Using the data that follows, return exactly the lines from the one that contains "You are a GUI" through the one that contains "Viewport: 1120px width, 1086px height.", ends included.

*The data*:
_____

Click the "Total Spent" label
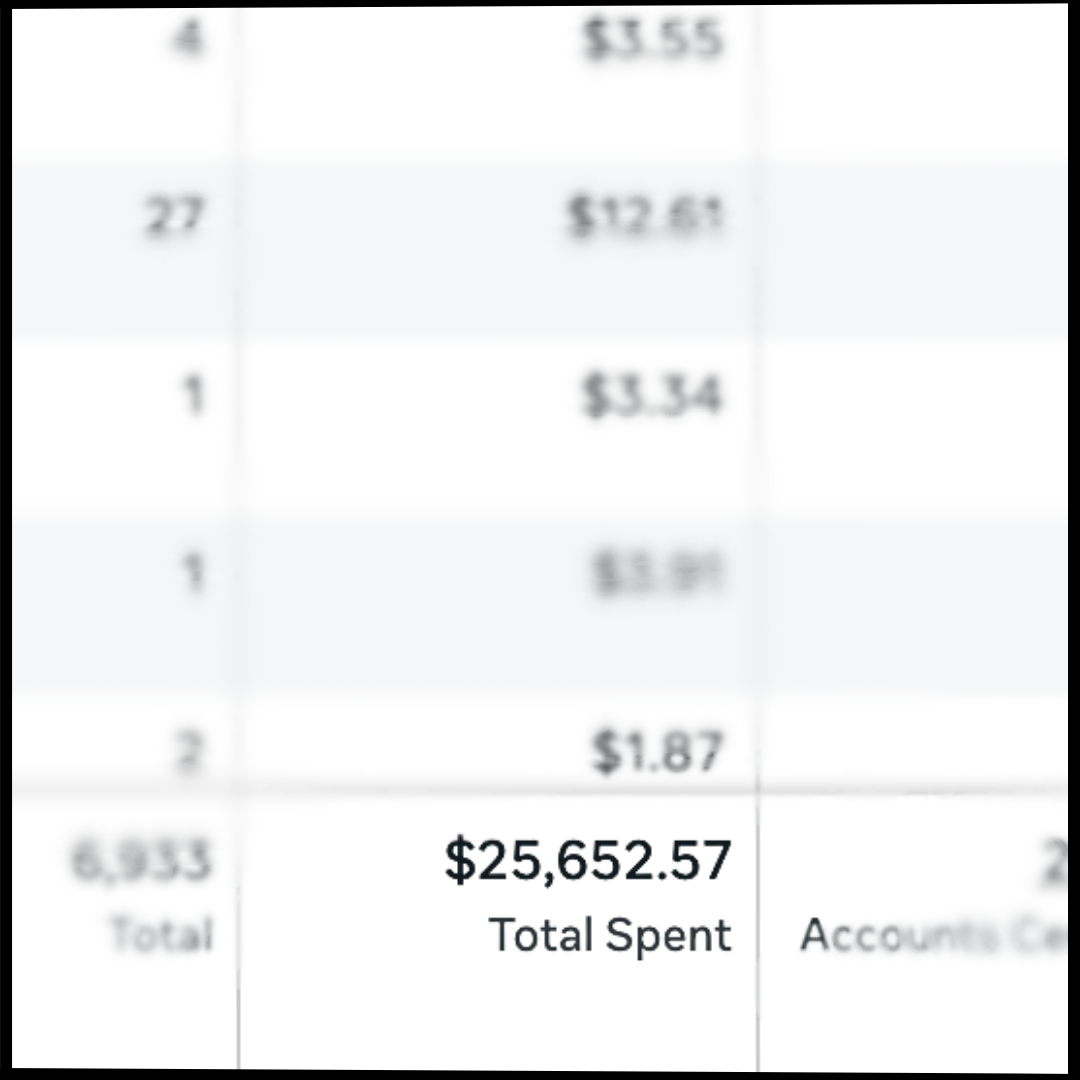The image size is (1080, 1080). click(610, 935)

_____

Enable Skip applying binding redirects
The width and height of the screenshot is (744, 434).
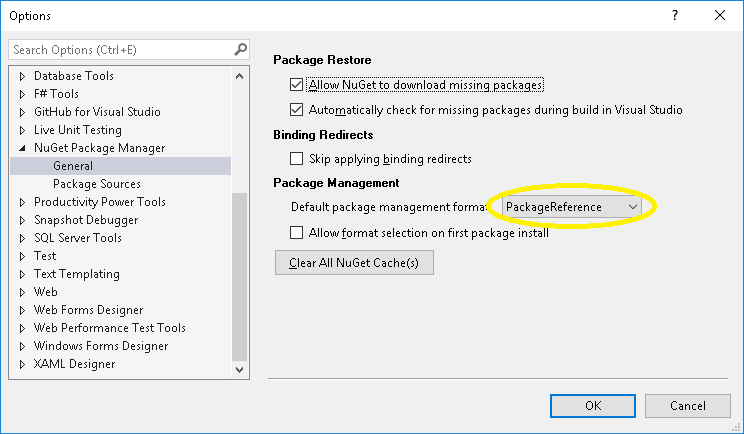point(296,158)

_____

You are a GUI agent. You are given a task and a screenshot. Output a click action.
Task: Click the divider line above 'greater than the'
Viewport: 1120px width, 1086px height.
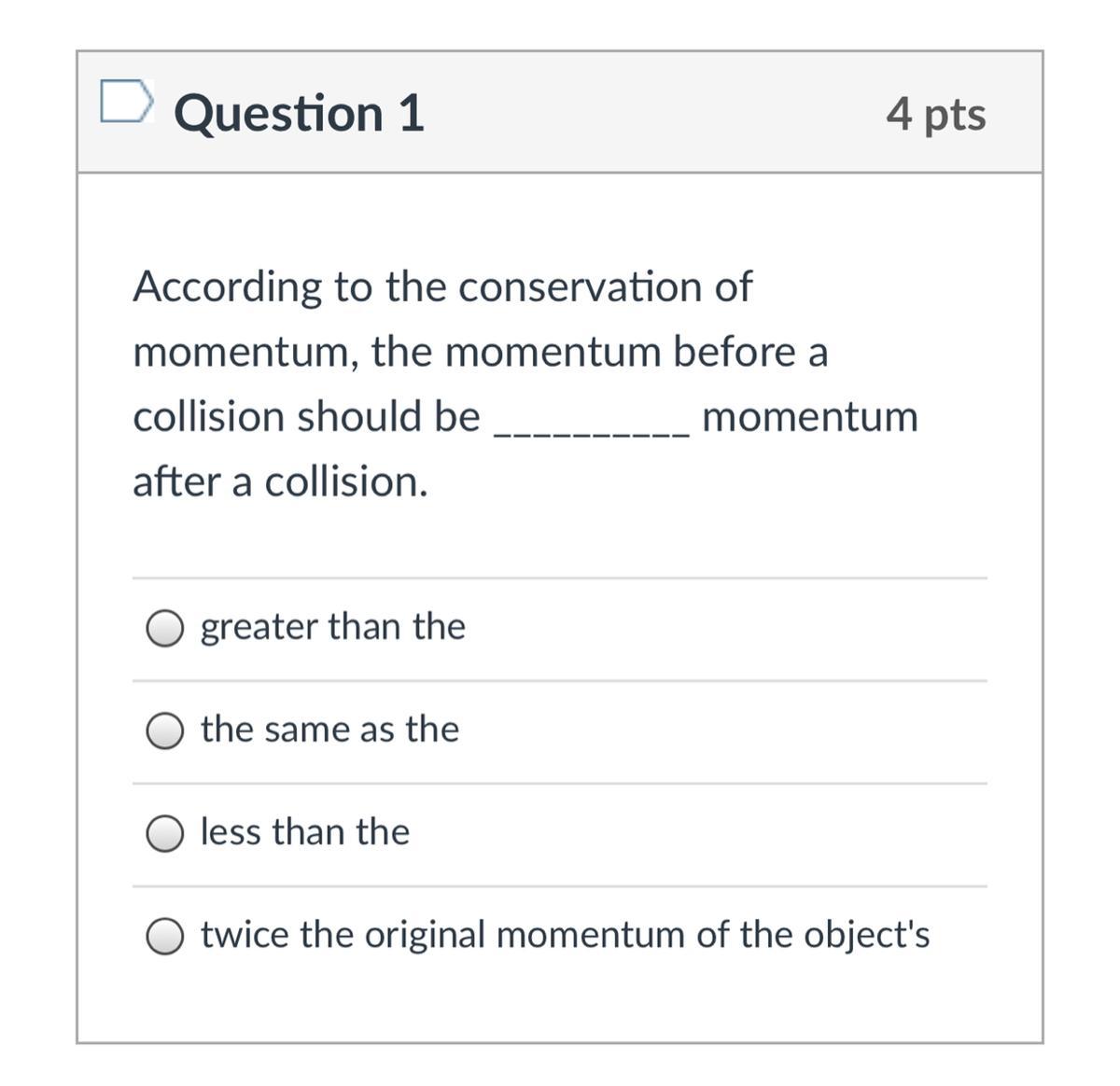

_____

*Written answer*:
You are a GUI agent. You are given a task and a screenshot. Output a click action.
Task: Click the divider line above 'greater than the'
Viewport: 1120px width, 1086px height.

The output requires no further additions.